__WORKING DATA__
Segment Open

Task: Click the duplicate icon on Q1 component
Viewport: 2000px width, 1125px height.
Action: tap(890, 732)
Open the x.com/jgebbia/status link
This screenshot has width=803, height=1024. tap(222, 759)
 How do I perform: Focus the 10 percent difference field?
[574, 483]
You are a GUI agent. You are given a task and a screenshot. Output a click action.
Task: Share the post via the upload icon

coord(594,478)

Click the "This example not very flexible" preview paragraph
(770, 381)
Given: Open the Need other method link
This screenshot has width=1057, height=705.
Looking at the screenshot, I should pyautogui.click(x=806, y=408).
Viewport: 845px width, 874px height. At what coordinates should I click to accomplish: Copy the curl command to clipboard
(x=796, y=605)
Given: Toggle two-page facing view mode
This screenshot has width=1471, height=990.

Segment Closed

__PROBLEM REQUIREMENTS__
Every entry, from the first line to the last, should be retyped exactly.

__RESULT BELOW__
Task: Click the duplicate icon on Q1 component
Viewport: 2000px width, 1125px height.
Action: tap(890, 732)
Open the x.com/jgebbia/status link
This screenshot has width=803, height=1024. tap(222, 759)
 How do I perform: Focus the 10 percent difference field?
[574, 483]
You are a GUI agent. You are given a task and a screenshot. Output a click action.
Task: Share the post via the upload icon

coord(594,478)

Click the "This example not very flexible" preview paragraph
(770, 381)
Given: Open the Need other method link
This screenshot has width=1057, height=705.
Looking at the screenshot, I should pyautogui.click(x=806, y=408).
Viewport: 845px width, 874px height. At what coordinates should I click to accomplish: Copy the curl command to clipboard
(x=796, y=605)
Given: Toggle two-page facing view mode
This screenshot has width=1471, height=990.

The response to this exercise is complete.